__Stored items__:
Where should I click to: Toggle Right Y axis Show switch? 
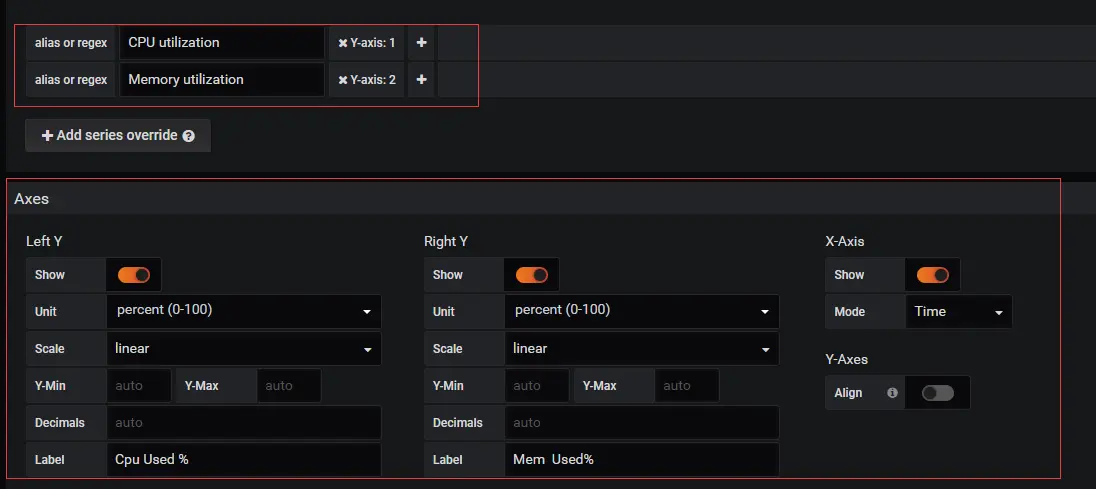coord(532,275)
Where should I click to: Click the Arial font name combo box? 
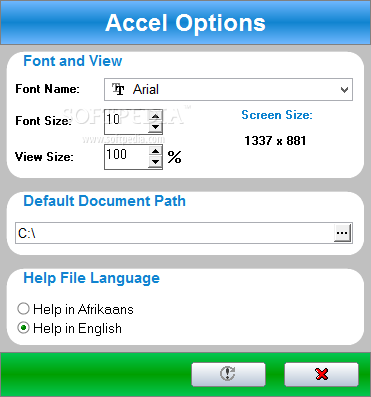point(228,90)
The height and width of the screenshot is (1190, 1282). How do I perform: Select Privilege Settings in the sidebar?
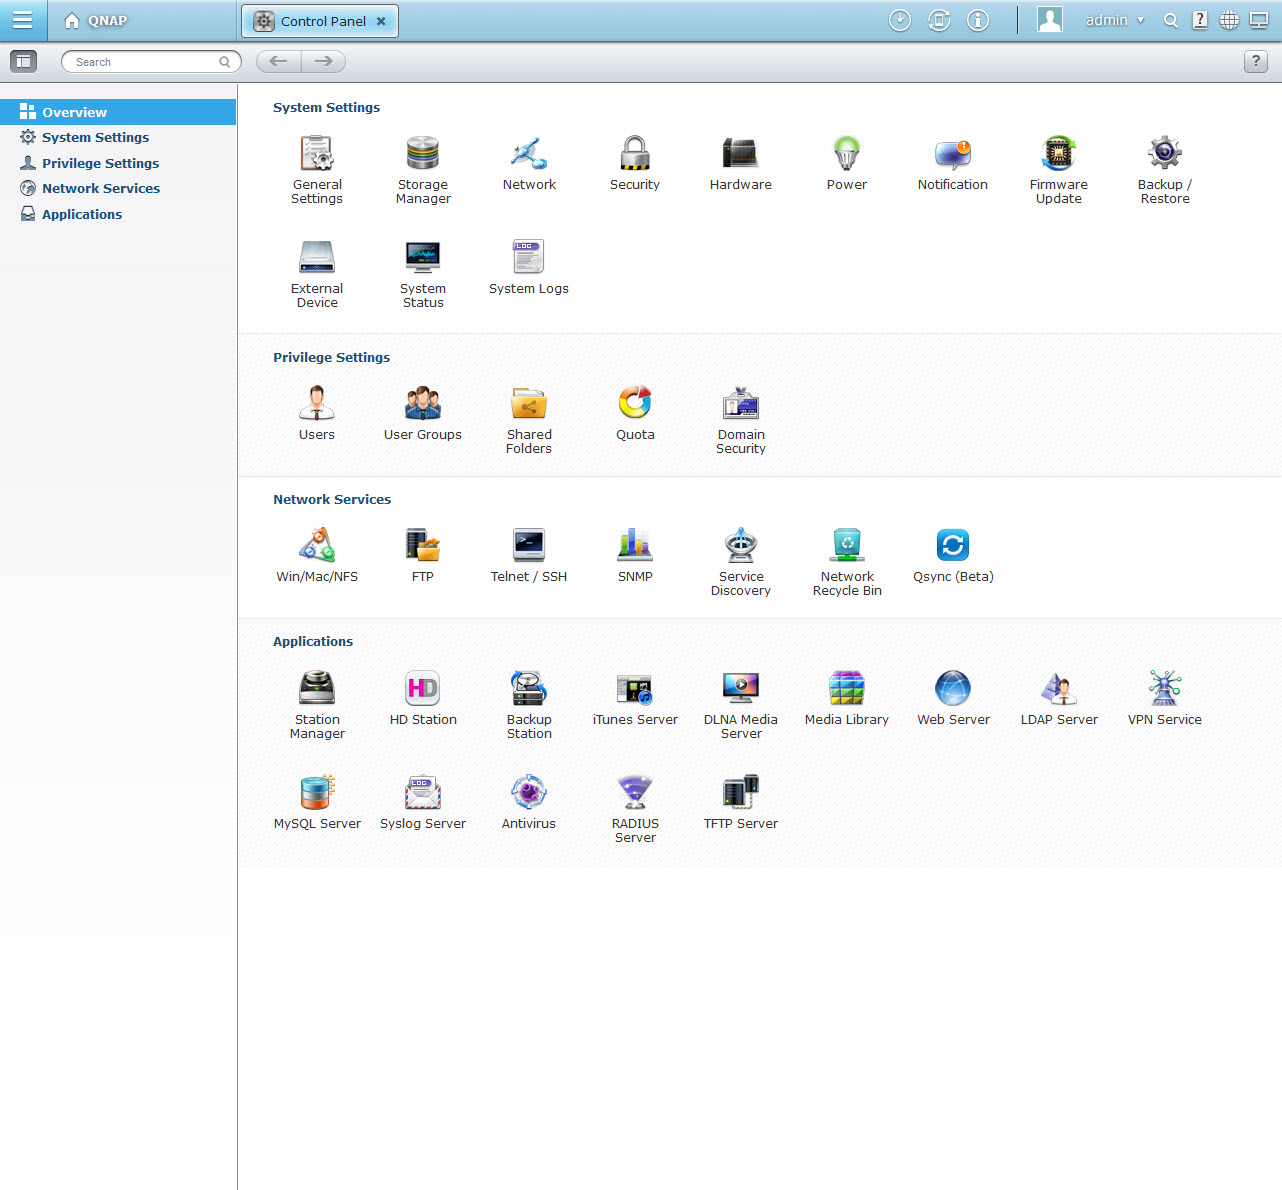click(x=100, y=163)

__Problem details__:
Print the data word for word and omit the pictures.

__Expected answer__:
Where should I click to: Toggle Right Y axis Show switch? 
coord(532,275)
Where should I click to: Click the Arial font name combo box? 
point(228,90)
The height and width of the screenshot is (1190, 1282). How do I perform: Select Privilege Settings in the sidebar?
click(x=100, y=163)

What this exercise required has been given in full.